Her hand still held the forgotten spoon. He bent lower and saw her lips part. Suddenly everything was clear. In the next instant, their lips would touch. He would taste her mouth. He felt her warm breath mingle with his own. But a nasal voice sounded behind him.

  ‘I see your fast is done, your ladyship.’

  The spoon dropped from Lucretia's fingers. John jerked away. Mister Pouncey stood in the doorway. Pole and Fanshawe flanked him. The steward eyed John.

  ‘It appears your efforts have pleased her ladyship.’

  John saw his own bewilderment mirrored in Lucretia's face.

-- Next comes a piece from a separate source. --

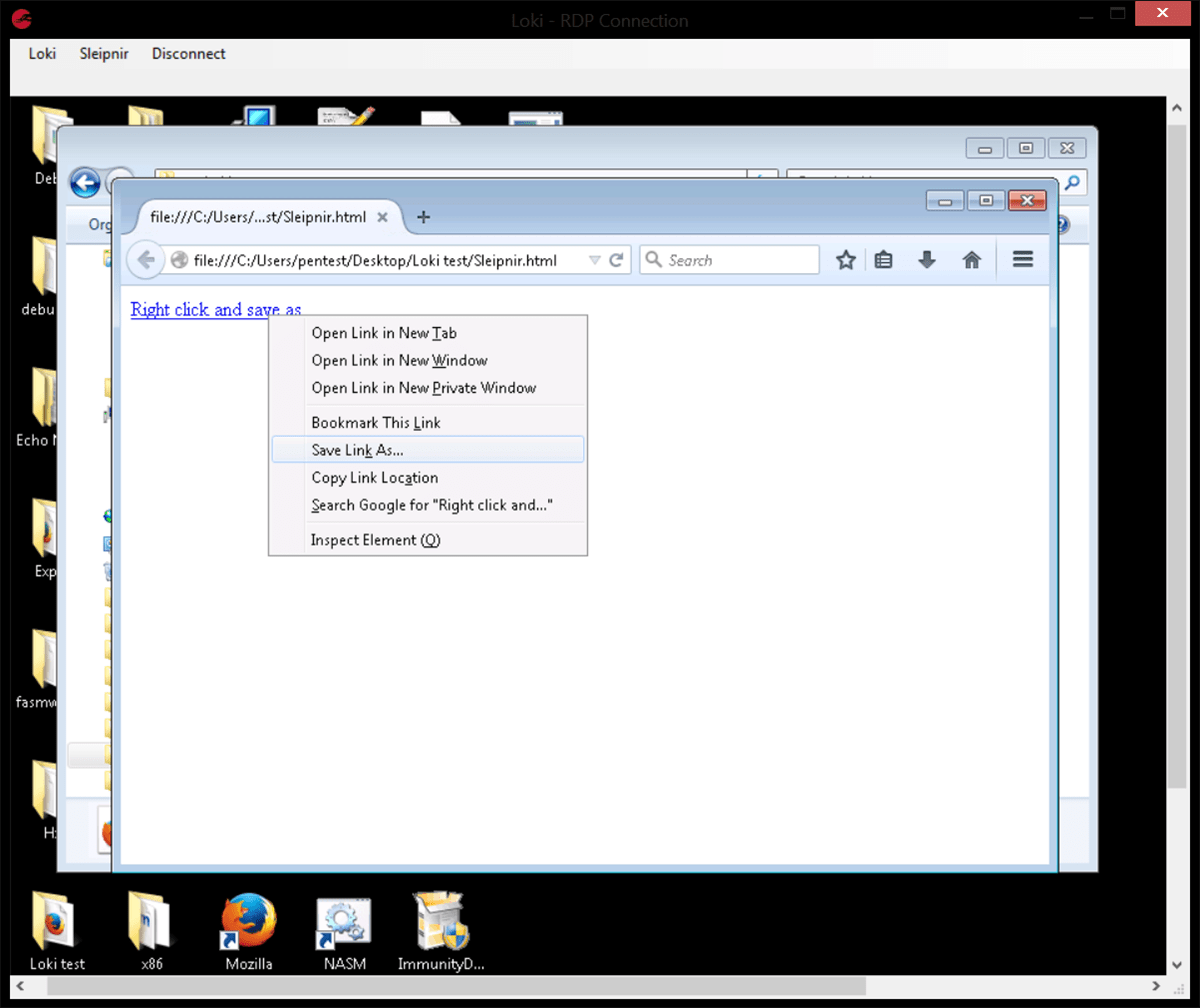Open new tab with plus icon
Viewport: 1200px width, 1008px height.
[423, 217]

  ‘Your task here is done, Mister Saturnall,’ Mister Pouncey continued. ‘You may return to the kitchen. Mister Fanshawe? Escort him out if you will.,

  Once again, the kitchen's congratulations swirled about John. Once again, the hands of his fellow cooks clapped him on the back.

  ‘Count yourself lucky,’ Philip told him.

  John nodded.

  ‘You could have been found out and booted out like Coake. Wouldn't want that, eh?’

  John shook his head.

  How had the steward known? John wondered as their praise engulfed him. He had exchanged a single baffled glance with Lucretia before Fanshawe had led him from the room, a welter of sensations whirling inside him.

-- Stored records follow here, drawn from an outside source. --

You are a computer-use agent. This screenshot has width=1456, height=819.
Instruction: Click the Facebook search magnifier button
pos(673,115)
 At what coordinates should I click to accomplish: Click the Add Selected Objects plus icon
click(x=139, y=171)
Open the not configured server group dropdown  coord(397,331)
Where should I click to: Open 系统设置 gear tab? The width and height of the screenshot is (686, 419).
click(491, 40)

  ‘Why trouble yourself?’ Philip challenged him airily when he asked what Gemma knew of Lucretia. ‘Let Piers worry about her, eh? All you need to think about now is the feast.’,

  Ox-carts piled high with firewood rumbled down the track and were unloaded into barrows in the outer yard. Billets and logs were stacked in an ever-lengthening pile behind the stables. Sacks of coke lined the west wall of the servants, yard and soon rose halfway up the window of the old buttery. A cage-spit from the Carrboro smithy arrived coated with pork fat. New fire tongs followed, then a set of pipkins and larger pots. Four new skillets arrived blue from the forge and were oiled and proved in Mister Vanian's oven before being hung with the others above the salt chest. On the bench below, Philip Elsterstreet compiled lists and tallies, calculating strikes and pecks of breadcorn to be sent from the granary to the Callock Mar-wood mill. Next to him, Colin and Luke bickered as usual.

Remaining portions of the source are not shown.